*The problem*: Wherever the string "computer" appears in the listing, copy that line.
+ + + +
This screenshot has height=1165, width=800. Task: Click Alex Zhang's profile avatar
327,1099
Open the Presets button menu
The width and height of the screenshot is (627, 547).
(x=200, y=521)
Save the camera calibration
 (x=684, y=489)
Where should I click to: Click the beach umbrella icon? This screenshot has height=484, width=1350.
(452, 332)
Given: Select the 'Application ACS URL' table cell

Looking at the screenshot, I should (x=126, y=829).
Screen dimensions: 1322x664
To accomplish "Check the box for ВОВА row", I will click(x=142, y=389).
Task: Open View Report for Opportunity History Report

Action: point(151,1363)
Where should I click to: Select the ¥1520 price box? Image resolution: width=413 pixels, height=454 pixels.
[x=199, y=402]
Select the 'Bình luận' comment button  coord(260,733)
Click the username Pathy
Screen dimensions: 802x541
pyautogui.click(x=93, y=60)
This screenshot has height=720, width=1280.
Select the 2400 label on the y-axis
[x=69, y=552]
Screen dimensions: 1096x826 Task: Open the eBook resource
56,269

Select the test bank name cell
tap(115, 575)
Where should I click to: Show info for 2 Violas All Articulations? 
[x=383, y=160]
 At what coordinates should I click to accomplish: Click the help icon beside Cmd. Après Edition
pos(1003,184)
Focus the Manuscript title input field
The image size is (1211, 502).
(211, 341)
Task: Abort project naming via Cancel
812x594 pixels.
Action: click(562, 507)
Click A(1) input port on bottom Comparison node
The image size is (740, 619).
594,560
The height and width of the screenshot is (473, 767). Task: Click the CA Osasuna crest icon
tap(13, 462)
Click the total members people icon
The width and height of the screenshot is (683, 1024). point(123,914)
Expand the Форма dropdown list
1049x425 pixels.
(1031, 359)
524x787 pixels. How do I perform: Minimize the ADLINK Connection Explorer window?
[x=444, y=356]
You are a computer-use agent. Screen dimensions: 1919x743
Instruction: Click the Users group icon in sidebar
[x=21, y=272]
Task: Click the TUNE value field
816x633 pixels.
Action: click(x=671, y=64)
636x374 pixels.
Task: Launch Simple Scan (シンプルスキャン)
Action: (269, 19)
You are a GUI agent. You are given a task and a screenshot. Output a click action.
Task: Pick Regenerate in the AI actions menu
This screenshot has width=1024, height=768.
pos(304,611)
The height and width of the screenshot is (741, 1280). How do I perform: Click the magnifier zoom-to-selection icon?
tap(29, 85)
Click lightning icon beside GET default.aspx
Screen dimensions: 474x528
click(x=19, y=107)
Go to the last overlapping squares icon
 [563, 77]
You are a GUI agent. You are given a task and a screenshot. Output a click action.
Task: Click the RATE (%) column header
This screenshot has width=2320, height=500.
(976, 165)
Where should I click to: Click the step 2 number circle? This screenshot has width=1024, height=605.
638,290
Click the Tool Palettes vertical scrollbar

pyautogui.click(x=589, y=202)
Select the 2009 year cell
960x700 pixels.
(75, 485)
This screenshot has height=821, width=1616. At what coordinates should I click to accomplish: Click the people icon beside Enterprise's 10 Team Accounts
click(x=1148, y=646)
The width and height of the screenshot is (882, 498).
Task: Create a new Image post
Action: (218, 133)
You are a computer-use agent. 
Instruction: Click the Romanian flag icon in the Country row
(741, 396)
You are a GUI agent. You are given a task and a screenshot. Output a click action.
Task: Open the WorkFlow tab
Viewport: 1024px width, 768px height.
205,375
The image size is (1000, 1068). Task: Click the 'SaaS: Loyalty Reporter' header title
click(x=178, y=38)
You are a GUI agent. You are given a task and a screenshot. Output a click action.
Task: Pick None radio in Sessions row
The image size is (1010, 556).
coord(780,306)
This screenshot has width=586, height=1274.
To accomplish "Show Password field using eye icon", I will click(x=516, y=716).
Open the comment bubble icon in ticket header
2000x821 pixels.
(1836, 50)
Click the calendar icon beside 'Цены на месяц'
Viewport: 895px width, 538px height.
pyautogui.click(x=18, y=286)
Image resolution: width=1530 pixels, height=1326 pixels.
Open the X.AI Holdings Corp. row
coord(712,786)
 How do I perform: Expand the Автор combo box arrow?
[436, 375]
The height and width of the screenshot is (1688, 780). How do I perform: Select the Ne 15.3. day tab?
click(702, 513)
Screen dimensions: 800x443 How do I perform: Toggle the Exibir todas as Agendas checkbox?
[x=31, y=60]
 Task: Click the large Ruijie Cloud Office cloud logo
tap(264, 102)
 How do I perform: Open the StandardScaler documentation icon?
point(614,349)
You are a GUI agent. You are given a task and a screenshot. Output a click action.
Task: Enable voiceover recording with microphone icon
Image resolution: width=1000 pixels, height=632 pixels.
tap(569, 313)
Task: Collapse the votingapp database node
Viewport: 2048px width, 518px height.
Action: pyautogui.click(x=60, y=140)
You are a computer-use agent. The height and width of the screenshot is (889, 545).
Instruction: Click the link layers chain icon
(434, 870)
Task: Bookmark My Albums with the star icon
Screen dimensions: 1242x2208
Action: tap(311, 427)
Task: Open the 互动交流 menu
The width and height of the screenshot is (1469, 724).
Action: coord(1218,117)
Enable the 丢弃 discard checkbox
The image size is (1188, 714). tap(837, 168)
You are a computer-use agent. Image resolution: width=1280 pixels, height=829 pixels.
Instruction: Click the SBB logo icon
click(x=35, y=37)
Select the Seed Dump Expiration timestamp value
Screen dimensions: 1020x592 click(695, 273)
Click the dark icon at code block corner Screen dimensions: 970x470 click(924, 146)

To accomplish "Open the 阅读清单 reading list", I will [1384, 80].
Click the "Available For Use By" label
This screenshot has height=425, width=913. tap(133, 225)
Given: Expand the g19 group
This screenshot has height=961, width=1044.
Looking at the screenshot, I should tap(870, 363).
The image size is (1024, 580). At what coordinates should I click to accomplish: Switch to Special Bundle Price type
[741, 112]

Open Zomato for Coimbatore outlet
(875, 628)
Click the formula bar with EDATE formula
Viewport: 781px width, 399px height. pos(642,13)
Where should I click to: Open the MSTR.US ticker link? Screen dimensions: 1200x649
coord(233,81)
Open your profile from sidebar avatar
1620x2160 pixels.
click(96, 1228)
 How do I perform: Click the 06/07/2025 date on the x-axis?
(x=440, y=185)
+ + + +
*Your response*:
You are a computer-use agent. Screen dimensions: 1919x743
You are a computer-use agent. 
You are a computer-use agent. The height and width of the screenshot is (889, 545).
You are a computer-use agent. Image resolution: width=1280 pixels, height=829 pixels.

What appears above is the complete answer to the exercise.